An identical copy of the records below is the expected result.

Recorded data >>
◆ ◆ ◆ ◆ ◆

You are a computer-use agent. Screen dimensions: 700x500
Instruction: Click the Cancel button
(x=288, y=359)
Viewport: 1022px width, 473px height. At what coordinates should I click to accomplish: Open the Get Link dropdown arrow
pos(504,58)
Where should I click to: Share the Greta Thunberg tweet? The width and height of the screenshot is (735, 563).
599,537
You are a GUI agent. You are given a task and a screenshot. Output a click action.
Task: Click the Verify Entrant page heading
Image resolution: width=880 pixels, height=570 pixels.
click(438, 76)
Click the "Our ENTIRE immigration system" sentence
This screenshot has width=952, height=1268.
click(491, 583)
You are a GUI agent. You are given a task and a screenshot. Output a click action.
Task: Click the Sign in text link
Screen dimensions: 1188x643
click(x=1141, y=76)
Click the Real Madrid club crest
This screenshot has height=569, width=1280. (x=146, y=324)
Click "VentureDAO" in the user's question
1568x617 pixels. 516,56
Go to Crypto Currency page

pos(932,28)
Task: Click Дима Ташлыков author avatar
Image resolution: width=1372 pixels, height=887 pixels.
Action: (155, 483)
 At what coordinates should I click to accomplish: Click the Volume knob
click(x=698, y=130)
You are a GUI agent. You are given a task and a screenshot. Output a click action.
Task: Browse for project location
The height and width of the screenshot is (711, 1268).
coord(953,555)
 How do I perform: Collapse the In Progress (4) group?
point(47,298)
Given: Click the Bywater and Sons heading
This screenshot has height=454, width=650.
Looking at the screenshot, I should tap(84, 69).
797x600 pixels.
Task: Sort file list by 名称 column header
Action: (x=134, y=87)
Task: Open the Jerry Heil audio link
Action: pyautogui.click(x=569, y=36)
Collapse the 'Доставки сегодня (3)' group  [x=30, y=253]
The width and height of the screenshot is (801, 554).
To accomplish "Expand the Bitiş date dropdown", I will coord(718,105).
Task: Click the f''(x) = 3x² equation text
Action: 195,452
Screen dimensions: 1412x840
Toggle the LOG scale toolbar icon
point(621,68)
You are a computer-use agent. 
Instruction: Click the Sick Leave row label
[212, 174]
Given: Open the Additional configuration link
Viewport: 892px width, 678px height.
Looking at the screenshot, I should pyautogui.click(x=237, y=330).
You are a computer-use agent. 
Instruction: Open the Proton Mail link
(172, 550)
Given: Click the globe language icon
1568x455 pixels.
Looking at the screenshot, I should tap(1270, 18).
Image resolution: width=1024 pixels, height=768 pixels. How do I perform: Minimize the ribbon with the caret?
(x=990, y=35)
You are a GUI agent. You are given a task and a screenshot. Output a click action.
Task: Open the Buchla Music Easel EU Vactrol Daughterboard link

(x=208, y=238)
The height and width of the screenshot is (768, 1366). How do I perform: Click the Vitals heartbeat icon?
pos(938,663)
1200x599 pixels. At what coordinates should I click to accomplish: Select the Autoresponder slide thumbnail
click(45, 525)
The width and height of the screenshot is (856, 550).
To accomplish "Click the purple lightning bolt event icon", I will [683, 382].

◆ ◆ ◆ ◆ ◆

Completed task >>
You are a computer-use agent. Screen dimensions: 700x500
Instruction: Click the Cancel button
(x=288, y=359)
Viewport: 1022px width, 473px height. At what coordinates should I click to accomplish: Open the Get Link dropdown arrow
pos(504,58)
Where should I click to: Share the Greta Thunberg tweet? The width and height of the screenshot is (735, 563).
599,537
You are a GUI agent. You are given a task and a screenshot. Output a click action.
Task: Click the Verify Entrant page heading
Image resolution: width=880 pixels, height=570 pixels.
click(438, 76)
Click the "Our ENTIRE immigration system" sentence
This screenshot has width=952, height=1268.
click(491, 583)
You are a GUI agent. You are given a task and a screenshot. Output a click action.
Task: Click the Sign in text link
Screen dimensions: 1188x643
click(x=1141, y=76)
Click the Real Madrid club crest
This screenshot has height=569, width=1280. (x=146, y=324)
Click "VentureDAO" in the user's question
1568x617 pixels. 516,56
Go to Crypto Currency page

pos(932,28)
Task: Click Дима Ташлыков author avatar
Image resolution: width=1372 pixels, height=887 pixels.
Action: (155, 483)
 At what coordinates should I click to accomplish: Click the Volume knob
click(x=698, y=130)
You are a GUI agent. You are given a task and a screenshot. Output a click action.
Task: Browse for project location
The height and width of the screenshot is (711, 1268).
coord(953,555)
 How do I perform: Collapse the In Progress (4) group?
point(47,298)
Given: Click the Bywater and Sons heading
This screenshot has height=454, width=650.
Looking at the screenshot, I should tap(84, 69).
797x600 pixels.
Task: Sort file list by 名称 column header
Action: (x=134, y=87)
Task: Open the Jerry Heil audio link
Action: pyautogui.click(x=569, y=36)
Collapse the 'Доставки сегодня (3)' group  [x=30, y=253]
The width and height of the screenshot is (801, 554).
To accomplish "Expand the Bitiş date dropdown", I will coord(718,105).
Task: Click the f''(x) = 3x² equation text
Action: 195,452
Screen dimensions: 1412x840
Toggle the LOG scale toolbar icon
point(621,68)
You are a computer-use agent. 
Instruction: Click the Sick Leave row label
[212, 174]
Given: Open the Additional configuration link
Viewport: 892px width, 678px height.
Looking at the screenshot, I should pyautogui.click(x=237, y=330).
You are a computer-use agent. 
Instruction: Open the Proton Mail link
(172, 550)
Given: Click the globe language icon
1568x455 pixels.
Looking at the screenshot, I should tap(1270, 18).
Image resolution: width=1024 pixels, height=768 pixels. How do I perform: Minimize the ribbon with the caret?
(x=990, y=35)
You are a GUI agent. You are given a task and a screenshot. Output a click action.
Task: Open the Buchla Music Easel EU Vactrol Daughterboard link

(x=208, y=238)
The height and width of the screenshot is (768, 1366). How do I perform: Click the Vitals heartbeat icon?
pos(938,663)
1200x599 pixels. At what coordinates should I click to accomplish: Select the Autoresponder slide thumbnail
click(45, 525)
The width and height of the screenshot is (856, 550).
To accomplish "Click the purple lightning bolt event icon", I will [683, 382].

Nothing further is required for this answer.